In nur flüchtiger Skizze haben wir hier unseren Lesern ein Lebensbild Friedrich Koenig’s zu geben versucht. Gebührt ihm, dem Erfinder, eine hervorragende Stelle in den deutschen Ruhmesannalen, so verdient er nicht minder ein ehrenvolles Andenken als Mensch. Unbeugsame, gerade Rechtlichkeit war Koenig’s erstes Princip in seinen geschäftlichen Beziehungen, an denen er selbst da festhielt, wo ihm schwerer materieller Schaden daraus erwuchs; seinen Arbeitern gegenüber war er im Geschäft der strenge, nach englischen Grundsätzen geschulte Fabrikherr, außerhalb desselben aber der oft über die eigenen Kräfte helfende Freund, dem namentlich auch ihre geistige Hebung am Herzen lag. Ein edles Herz war somit einem scharfen, forschenden Geiste, einem klaren, durchdringenden Verstande in dem Manne geeint, der vor fünfzig Jahren im Tode die Ruhe fand, die ihm ein bewegtes Leben verweigert.

Wird jetzt die Stadt Eisleben ihres zweiten großen Sohnes, wird die deutsche Nation des Vollenders der Erfindung Gutenberg’s gedenken und ihn ehren durch ein Denkmal,[1] das er vor vielen Anderen verdient hat?

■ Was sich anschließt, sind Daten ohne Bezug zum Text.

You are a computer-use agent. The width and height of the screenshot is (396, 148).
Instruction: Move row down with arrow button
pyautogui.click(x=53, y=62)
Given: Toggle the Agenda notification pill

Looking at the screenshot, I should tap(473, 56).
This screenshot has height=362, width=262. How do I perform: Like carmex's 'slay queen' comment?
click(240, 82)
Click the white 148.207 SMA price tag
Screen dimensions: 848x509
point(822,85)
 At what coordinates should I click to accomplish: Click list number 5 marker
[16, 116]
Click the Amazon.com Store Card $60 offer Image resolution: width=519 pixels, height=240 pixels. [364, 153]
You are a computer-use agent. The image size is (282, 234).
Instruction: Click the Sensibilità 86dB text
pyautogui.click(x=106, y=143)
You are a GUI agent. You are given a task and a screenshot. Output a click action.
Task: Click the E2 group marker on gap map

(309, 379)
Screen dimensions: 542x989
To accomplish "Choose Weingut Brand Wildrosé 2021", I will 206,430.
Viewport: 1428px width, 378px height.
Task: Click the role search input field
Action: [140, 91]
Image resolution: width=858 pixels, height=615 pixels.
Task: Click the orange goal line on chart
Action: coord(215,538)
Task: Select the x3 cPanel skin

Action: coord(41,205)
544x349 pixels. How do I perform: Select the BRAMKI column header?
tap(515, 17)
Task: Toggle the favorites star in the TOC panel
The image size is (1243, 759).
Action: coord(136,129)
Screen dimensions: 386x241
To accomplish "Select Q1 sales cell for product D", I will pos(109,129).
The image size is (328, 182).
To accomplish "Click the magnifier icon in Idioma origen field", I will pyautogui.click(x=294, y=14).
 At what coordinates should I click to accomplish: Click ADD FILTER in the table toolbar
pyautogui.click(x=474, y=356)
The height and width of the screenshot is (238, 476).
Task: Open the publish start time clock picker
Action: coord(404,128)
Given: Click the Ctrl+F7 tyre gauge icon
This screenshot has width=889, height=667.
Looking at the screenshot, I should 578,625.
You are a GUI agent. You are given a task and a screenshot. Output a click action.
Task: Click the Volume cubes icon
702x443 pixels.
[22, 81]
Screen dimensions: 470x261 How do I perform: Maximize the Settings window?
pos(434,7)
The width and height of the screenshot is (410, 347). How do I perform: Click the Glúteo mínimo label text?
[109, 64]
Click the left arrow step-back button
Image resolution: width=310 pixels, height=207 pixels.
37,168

     Stuttgart. Theod. Goebel.     


  1. Die Familie Koenig hat beschlossen, das Andenken ihres Ahnherrn damit zu ehren, daß sie eine ausführliche und authentische Biographie, verbunden mit einer Geschichte der Erfindung der Schnellpresse, verfassen ließ, die demnächst bei Gebrüder Kröner in Stuttgart im Druck erscheinen wird, das geeignetste Denkmal – neben dem zu Oberzell schon vor vielen Jahren errichteten Grabmonument –, welches kindliche Liebe und Pietät zu schaffen vermag.